«Decida lei quali sono le squadre di bambini che devono smettere di giocare e allenarsi. Io non lo farò mai, come credo che nessun padre faccia con i propri figli o persona di buon senso possa fare».

Si chiude così la posta certificata inviata nella giornata di sabato al sindaco di Pomezia, Fabio Fucci, da parte di Marco Ludovici e Sabrina Coccorese, dell’associazione sportiva “Torvajanica Basket”. Il motivo della missiva è da rinvenirsi nel taglio delle ore a disposizione dell’associazione in questione per l’utilizzo del palazzetto dello sport di Martin Pescatore, ossia la palestra della scuola secondaria di primo grado della zona.

Tale novità è racchiusa in una determina dirigenziale del 31 gennaio scorso. «La determina ci comunica l’orario definitivo per l'utilizzo del palasport di Martin Pescatore» si legge ancora nella lettera, che evidenzia come la Torvajanica Basket , coi suoi 23 punti, sia l’associazione che ha ottenuto il maggior punteggio fra tutte le realtà pometine. «Lei sa benissimo - scrivono ancora i due - come si acquisiscono 23 punti: progetti gratuiti verso la scuola e centri anziani; lavori a favore di bambini e ragazzi appartenenti a categorie svantaggiate. A cosa è servito?»

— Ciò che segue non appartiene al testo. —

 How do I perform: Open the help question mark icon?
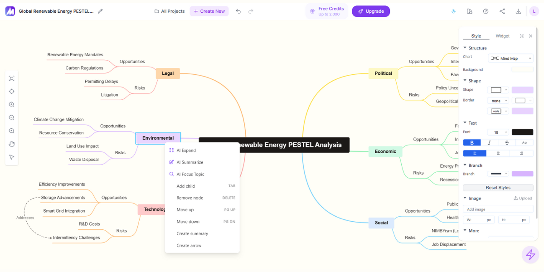coord(486,11)
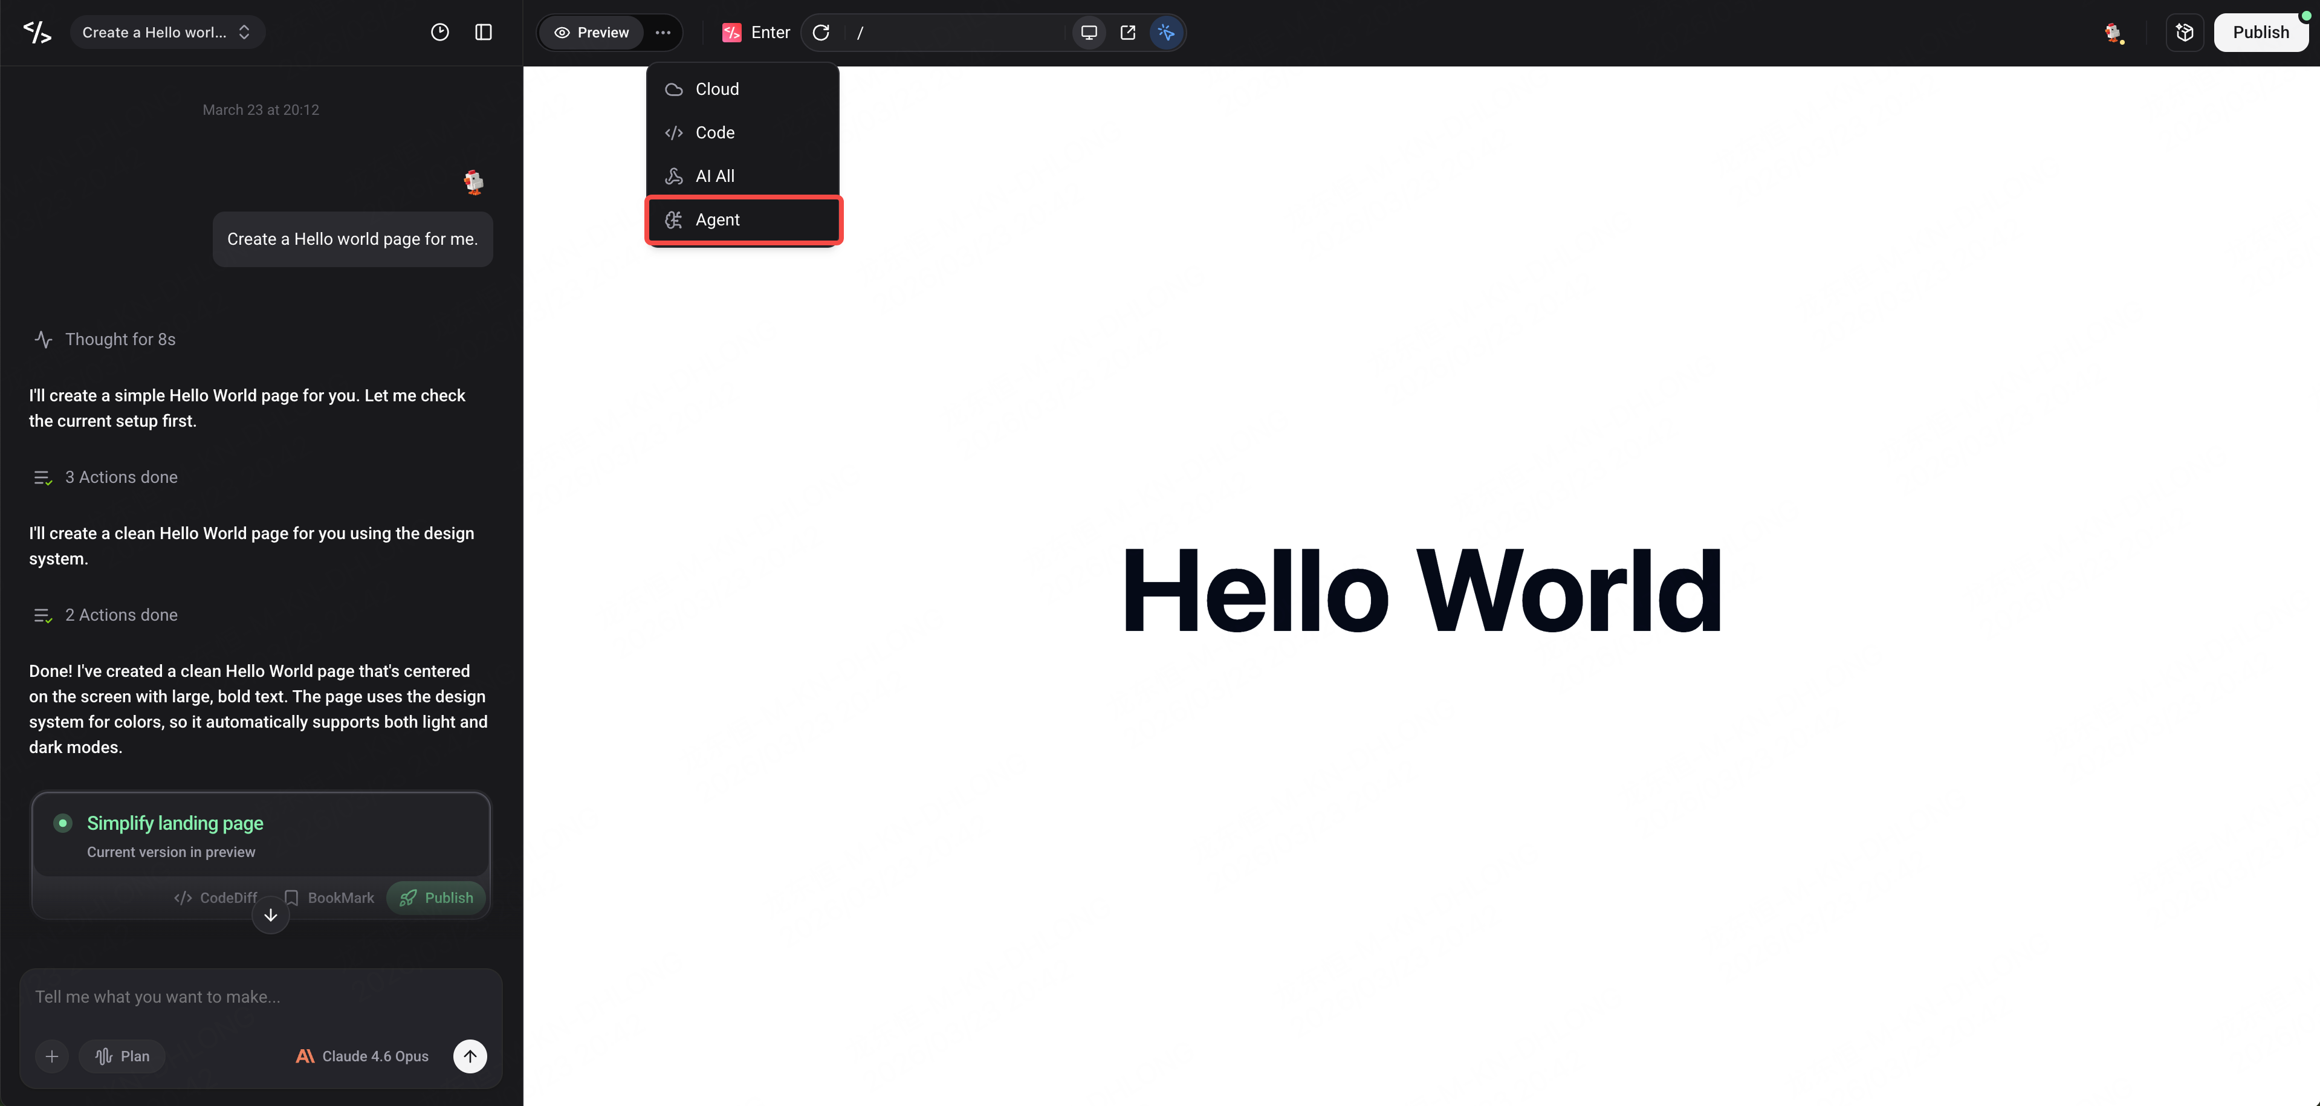
Task: Select Agent from the dropdown menu
Action: tap(744, 220)
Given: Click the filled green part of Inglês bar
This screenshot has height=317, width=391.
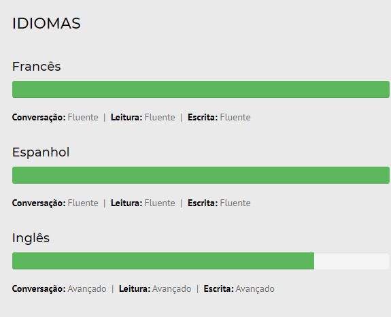Looking at the screenshot, I should tap(163, 261).
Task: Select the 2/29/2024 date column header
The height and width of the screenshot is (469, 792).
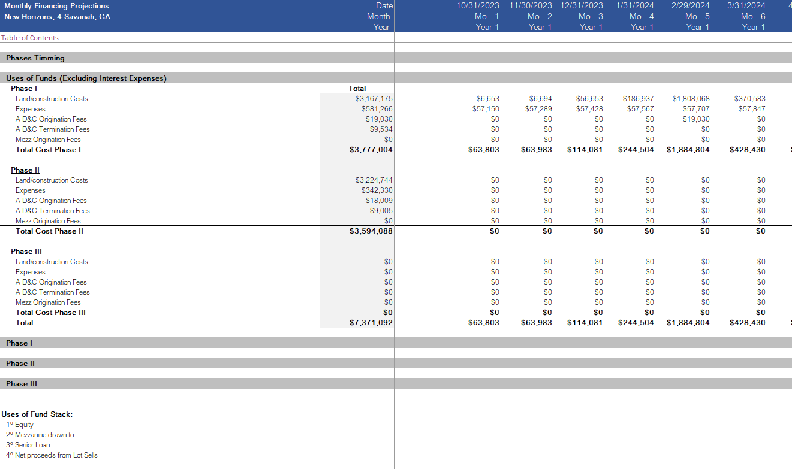Action: click(x=690, y=6)

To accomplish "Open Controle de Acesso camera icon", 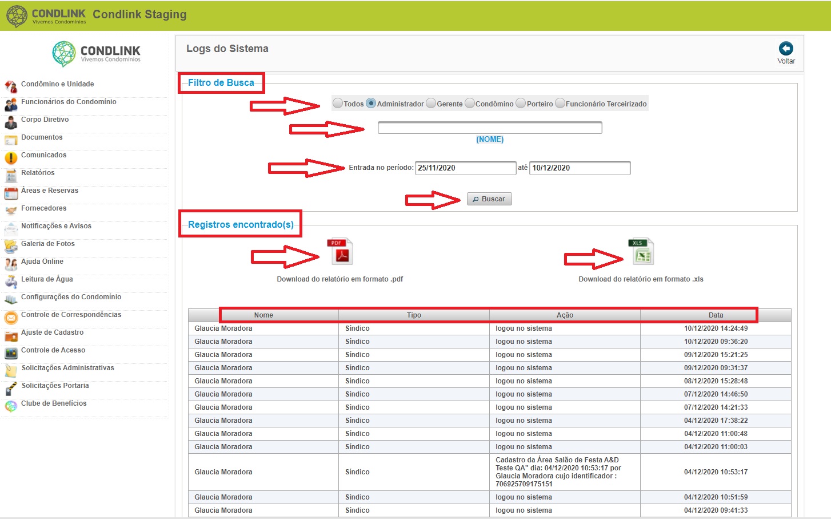I will tap(11, 353).
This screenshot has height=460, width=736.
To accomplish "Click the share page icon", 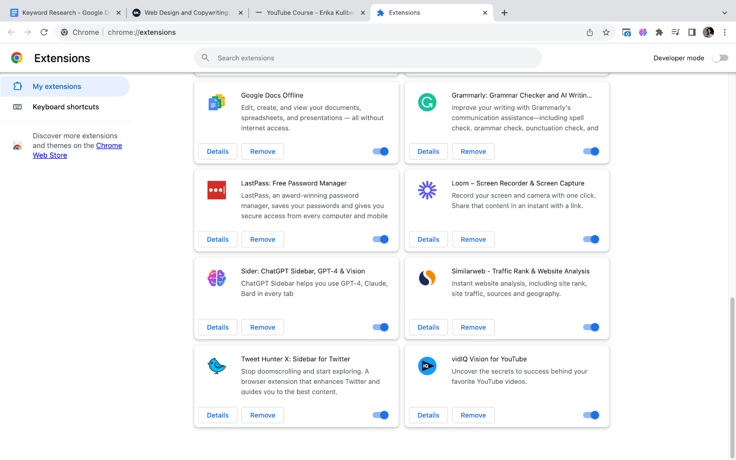I will [x=590, y=32].
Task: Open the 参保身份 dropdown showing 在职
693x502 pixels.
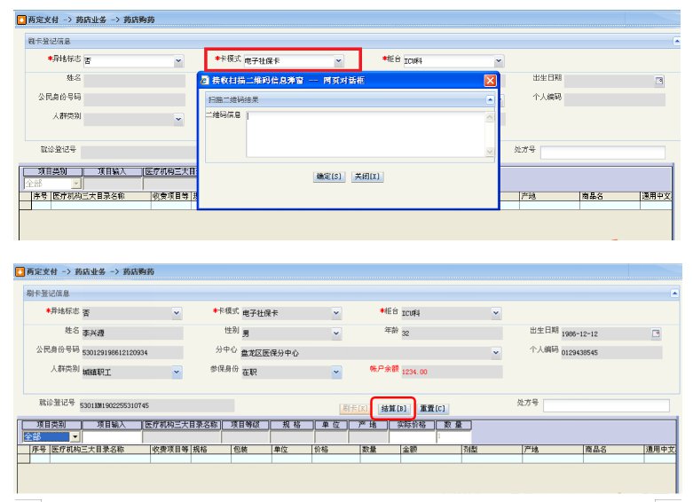Action: point(336,373)
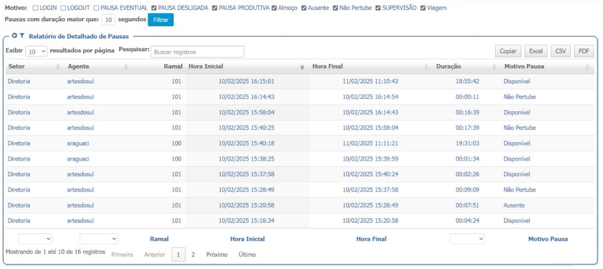Image resolution: width=603 pixels, height=269 pixels.
Task: Enable the LOGIN motivo checkbox
Action: click(x=36, y=8)

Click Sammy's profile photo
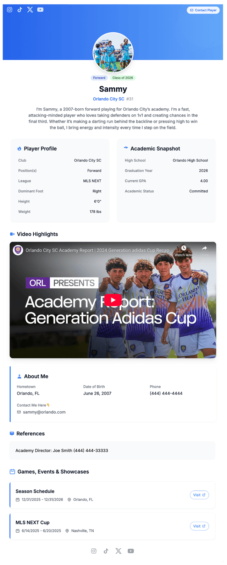pyautogui.click(x=113, y=52)
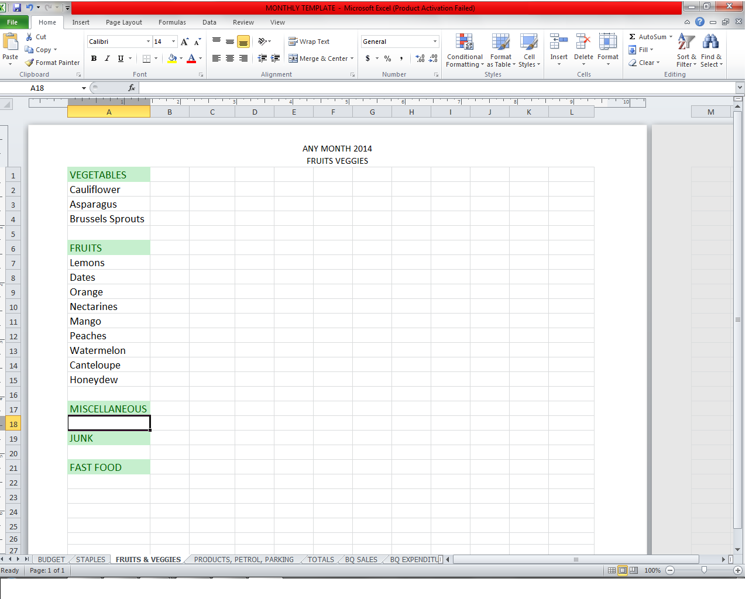Adjust the zoom level slider

tap(704, 570)
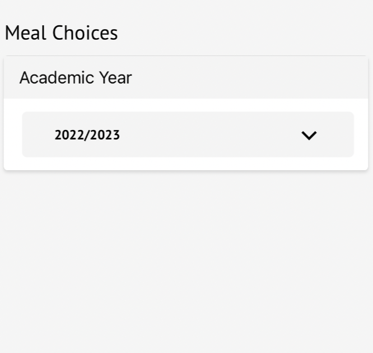Show academic year options via the chevron
373x353 pixels.
tap(309, 135)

E dopo aver spiegato di aver seguito il consiglio dato dal sindaco nei mesi scorsi - ossia di ridurre i giorni di utilizzo della palestra - ecco i tagli: «Le quattro ore che ci sono state tolte - concludono - non permetteranno a due squadre di allenarsi il mercoledì e il venerdì, dalle 16.30 alle 18.30, senza considerare, inoltre, che siamo all’11 febbraio e tutti i campionati sono nella fase piena. Il tutto ci sembra assurdo».

La lettera si chiude con la richiesta di ritirare la determina contestata.